Ronnie Burkett Theatre of Marionnettes

10 DAYS ON EARTH
Spectacle en anglais pour adultes (14+)

Création et interprétation de Ronnie Burkett

Si un jour on se retrouve seul, mais qu’on ne sait pas que l’on est seul, se sent-on vraiment seul? Voilà la question qui a inspiré au célèbre marionnettiste canadien Ronnie Burkett 10 Days on Earth, un charmant conte où la délicatesse des personnages à ficelles n’a d’égale que la justesse des sentiments.

Production Place des Arts

Crédit: Cylla von Tiedemann

Cinquième Salle de la Place des Arts
175, rue Sainte-Catherine Ouest
Billetterie, information : 514-842-2112

 

par David Lefebvre

Ronnie Burkett est définitivement l’un des plus grands marionnettistes du pays, et il le prouve encore une fois avec son plus récent spectacle, 10 Days on Earth. Les avis sont partagés sur ce qui a provoqué la passion de la marionnette chez l'artiste. Ici, on parle d'une fascination pour une scène du film The Sound of Music, là d'un encyclopédie reçue à l'âge de 7 ans. Mais nous savons qu'à l’âge de 14 ans, il commence son apprentissage lors d’une conférence sur l’art de la marionnette, au Michigan. À 19 ans, il séjourne en Russie, petit pèlerinage, et performe déjà avec la troupe de Bill Baird dans Greenwich Village, à New York. Rapidement, il gravit les échelons, travaille pour le réseau PBS et crée, en 1986, le Ronnie Burkett Theatre of Marionettes et produit des spectacles satiriques pour un public adulte. Ses créations impressionnent l’auditoire : certaines pièces peuvent compter jusqu’à 30 personnages, tous conçus et « incarnés » par Burkett, ce qui lui vaudra d’être récipiendaire de plusieurs prix, dont le Herbert Whittaker Drama Bench Award pour sa contribution exceptionnelle au théâtre canadien. Et si on lui parle de magie, il répond que c’est une question de technique, de talent, de travail et de passion. Pourtant…

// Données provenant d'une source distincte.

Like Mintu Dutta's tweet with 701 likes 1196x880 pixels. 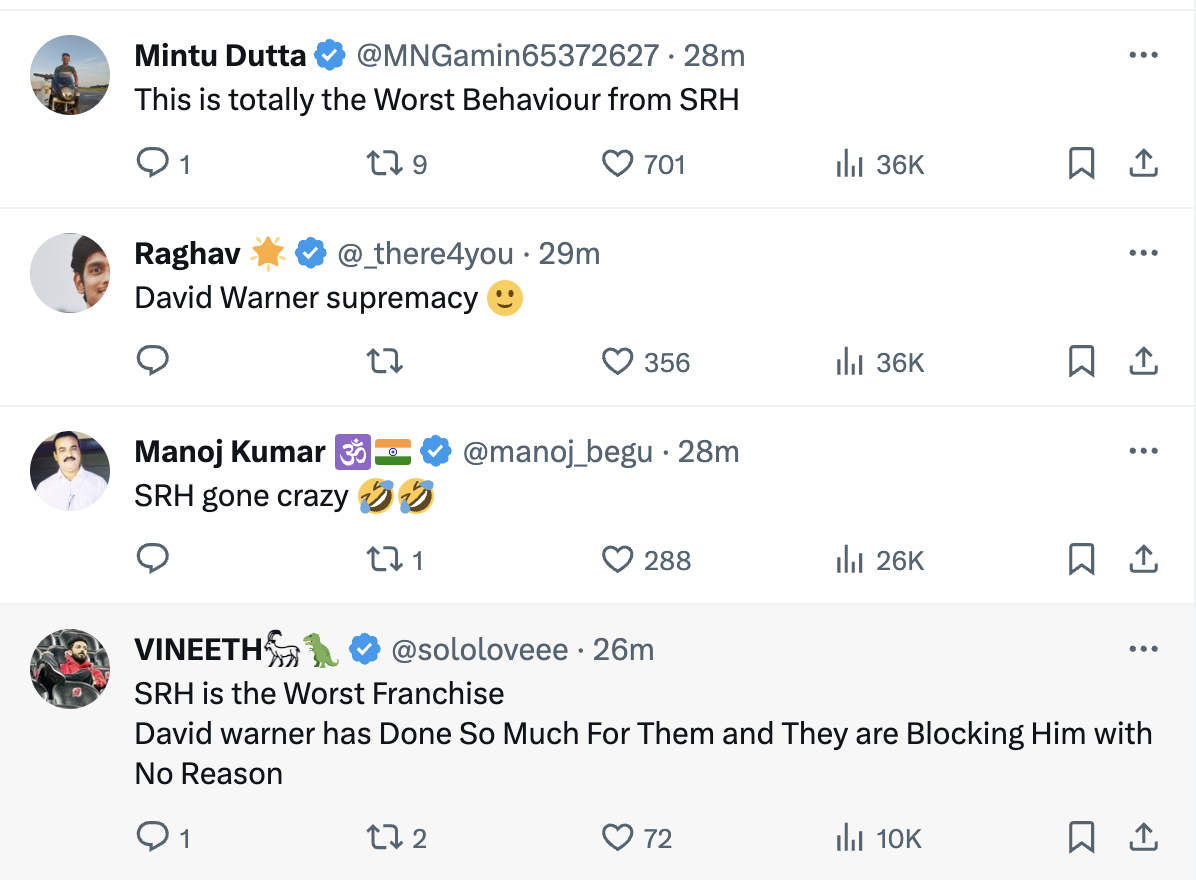tap(618, 163)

Le maître vient nous présenter, pendant huit soirées, son plus récent spectacle, 10 Days on Earth. Montréal peut se compter chanceuse, voire privilégiée, elle est l’une des dernières villes où s’arrêtera la présente tournée internationale. Nous faisons la connaissance de Darrel, un homme déficient intellectuel, aux petites habitudes routinières et sécuritaires, qui aime compter, rire et qui, sur une période de dix jours, finit par comprendre la mort de sa mère, décédée dans son sommeil. Il est laissé à lui-même, mais on s’aperçoit vite à quel point la défunte, qui fut dévouée et aimante (même si cela n’a pas toujours été facile, démontré par quelques scènes du passé), a contribué à l’autonomie de son garçon. Parallèlement, sinon métaphoriquement, nous assistons avec Darrel aux aventures de son héros d’enfance, Honeydog le chien au veston couleur canneberge, et du canard nouveau-né Little Burp, duo plutôt singulier qui sillonne la vallée pour trouver un foyer, « un arbre gigantesque pour se reposer et un étang pour nager »*. Ils rencontrent différents animaux, qu’ils aideront du mieux qu’ils peuvent, en leur montrant les bienfaits de faire des « anges dans le gazon »*.

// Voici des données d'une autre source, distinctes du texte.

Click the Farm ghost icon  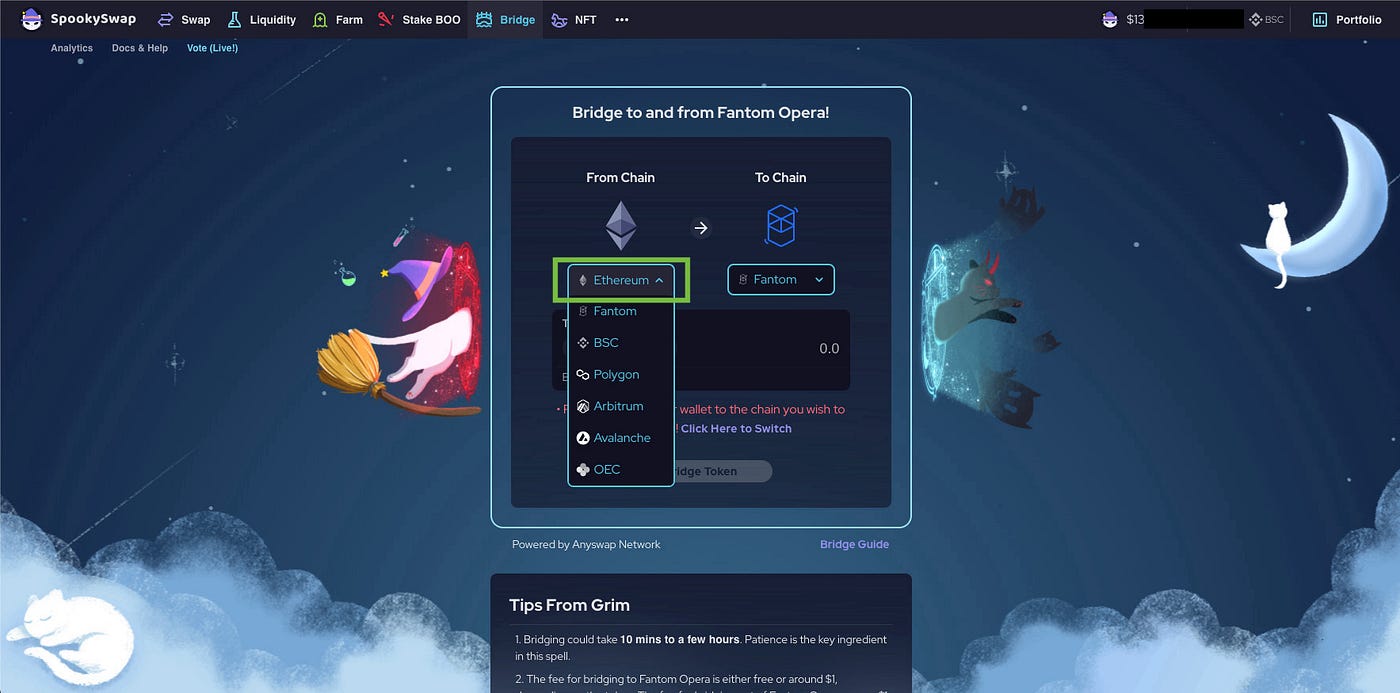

Sont alors abordés les thèmes de l’importance de la famille, de l’amitié, de ces liens qui nous unissent, de l’impact de la solitude et des sacrifices que cela implique. Darrel, qui tente de parler à sa mère tous les jours au travers de la porte de chambre, muette dans son sommeil éternel, et Lloyd, savoureux personnage emblématique du Divin, homme de la rue qui envoie paître les passants en les traitant des pires noms, sont étrangement liés. Est-on vraiment seul quand on ne le sait pas ?

Crédit photos: Trudie Lee

La douzaine de marionnettes à fils, reproduisant entre autres Darrel et sa mère à différents stades de leur vie, sont magnifiques. Les visages, pourtant figés, arrivent étonnamment à afficher des expressions extraordinaires – ou est-ce notre imagination qui nous joue des tours ? Les articulations sont délicates, bien calibrées, et, combiné au talent du manipulateur, lui permettent d’effectuer de petits mouvements compliqués, comme d’enlever sans effort apparent des pantoufles ou faire une vague fluide avec un bras. Les détails des visages et des mains, jusqu’aux petits costumes colorés, sont confectionnés avec un soin méticuleux. Ils évoluent dans un décor de maison victorienne, aux belles boiseries, mais aux murs défraîchis, où la brique commence à paraître à certains endroits. Trois pans, trois îlots, prennent place sur scène, sur lesquels Burkett, haut perché, se déplace et joue parfois au narrateur. Car l’homme ne s’efface pas complètement : véritable acteur, il incarne ses personnages, son faciès change complètement pour chaque poupée, et s’amuse à s’afficher dans la lumière et la quitter sans crier gare. Un simple coup d’œil de notre part nous confirme qu’il joue aussi intensément qu’il manipule avec doigté.

Alors que certains moments sont baignés d’une lenteur poétique, oniriques, d’autres sont de véritables torrents de paroles. C’est à se demander si Burkett respire. Mais le texte démontre le talent d’auteur du marionnettiste, toujours à propos, intelligent et d’un grand naturel. Les éclairages de Bill Williams sont du domaine architectural, construisant des atmosphères, aidant les transitions – par des textures de couleurs rappelant des vitraux –, feutrant d’une lumière douce le décor ou mettant en relief les différents personnages. La musique, jolies mélodies au piano, est signée par la compositrice Cathy Nosaty.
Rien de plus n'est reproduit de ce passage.